Evaluating Perspectival Biases in Cross-Modal Retrieval
2510.26861v1
cs.IR, cs.CL, H.3.3; I.2.7; I.2.10
2025-11-04
Авторы:
Teerapol Saengsukhiran, Peerawat Chomphooyod, Narabodee Rodjananant, Chompakorn Chaksangchaichot, Patawee Prakrankamanant, Witthawin Sripheanpol, Pak Lovichit, SarChaksaana Nutanong, Ekapol Chuangsuwanich
Abstract
Multimodal retrieval systems are expected to operate in a semantic space,
agnostic to the language or cultural origin of the query. In practice, however,
retrieval outcomes systematically reflect perspectival biases: deviations
shaped by linguistic prevalence and cultural associations.
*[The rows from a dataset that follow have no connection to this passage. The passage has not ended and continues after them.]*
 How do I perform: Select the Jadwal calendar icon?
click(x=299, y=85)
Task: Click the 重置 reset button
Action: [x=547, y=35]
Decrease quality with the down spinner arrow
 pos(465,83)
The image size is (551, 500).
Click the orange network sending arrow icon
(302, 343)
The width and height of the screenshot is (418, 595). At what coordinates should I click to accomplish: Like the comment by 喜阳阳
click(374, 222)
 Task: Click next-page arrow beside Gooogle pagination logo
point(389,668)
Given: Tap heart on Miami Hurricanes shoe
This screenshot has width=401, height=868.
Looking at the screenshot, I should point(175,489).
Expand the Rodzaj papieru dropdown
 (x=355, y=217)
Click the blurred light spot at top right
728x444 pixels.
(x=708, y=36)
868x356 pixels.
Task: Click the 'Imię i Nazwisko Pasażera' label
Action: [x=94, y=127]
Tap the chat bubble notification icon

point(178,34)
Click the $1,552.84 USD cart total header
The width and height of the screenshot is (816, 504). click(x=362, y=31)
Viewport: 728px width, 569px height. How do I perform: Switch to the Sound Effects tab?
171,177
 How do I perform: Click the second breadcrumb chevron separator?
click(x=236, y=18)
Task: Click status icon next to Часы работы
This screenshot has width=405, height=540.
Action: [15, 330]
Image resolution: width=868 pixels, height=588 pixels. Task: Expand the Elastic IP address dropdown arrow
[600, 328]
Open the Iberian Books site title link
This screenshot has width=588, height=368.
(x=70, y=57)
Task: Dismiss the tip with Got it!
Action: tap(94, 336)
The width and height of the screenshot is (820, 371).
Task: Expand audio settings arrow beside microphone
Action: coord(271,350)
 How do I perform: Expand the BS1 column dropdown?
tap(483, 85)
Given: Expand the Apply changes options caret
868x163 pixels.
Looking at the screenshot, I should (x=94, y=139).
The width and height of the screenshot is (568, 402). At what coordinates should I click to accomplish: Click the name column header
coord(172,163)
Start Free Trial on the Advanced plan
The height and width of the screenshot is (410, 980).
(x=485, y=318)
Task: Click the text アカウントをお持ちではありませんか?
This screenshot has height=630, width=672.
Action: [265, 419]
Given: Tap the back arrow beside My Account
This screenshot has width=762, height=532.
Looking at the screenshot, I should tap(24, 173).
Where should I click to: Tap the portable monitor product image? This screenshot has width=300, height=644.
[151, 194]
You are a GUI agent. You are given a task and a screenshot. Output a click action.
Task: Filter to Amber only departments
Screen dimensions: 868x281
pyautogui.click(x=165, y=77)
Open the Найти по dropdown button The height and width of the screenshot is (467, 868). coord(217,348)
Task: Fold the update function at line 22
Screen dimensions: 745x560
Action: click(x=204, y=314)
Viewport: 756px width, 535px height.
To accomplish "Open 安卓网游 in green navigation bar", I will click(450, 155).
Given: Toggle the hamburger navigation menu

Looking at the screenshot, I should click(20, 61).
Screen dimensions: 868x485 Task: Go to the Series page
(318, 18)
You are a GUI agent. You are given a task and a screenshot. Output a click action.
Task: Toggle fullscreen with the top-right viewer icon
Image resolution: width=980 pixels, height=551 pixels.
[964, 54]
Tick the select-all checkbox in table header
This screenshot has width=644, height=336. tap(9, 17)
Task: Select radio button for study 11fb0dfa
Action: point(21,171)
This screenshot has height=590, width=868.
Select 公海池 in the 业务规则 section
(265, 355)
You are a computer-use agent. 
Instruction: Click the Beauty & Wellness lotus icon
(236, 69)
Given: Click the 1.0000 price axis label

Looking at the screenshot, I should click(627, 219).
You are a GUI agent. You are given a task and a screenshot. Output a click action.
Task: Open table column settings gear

We study two such
biases. First, prevalence bias refers to the tendency to favor entries from
prevalent languages over semantically faithful entries in image-to-text
retrieval. Second, association bias refers to the tendency to favor images
culturally associated with the query over semantically correct ones in
text-to-image retrieval. Results show that explicit alignment is a more
effective strategy for mitigating prevalence bias. However, association bias
remains a distinct and more challenging problem. These findings suggest that
achieving truly equitable multimodal systems requires targeted strategies
beyond simple data scaling and that bias arising from cultural association may
be treated as a more challenging problem than one arising from linguistic
prevalence.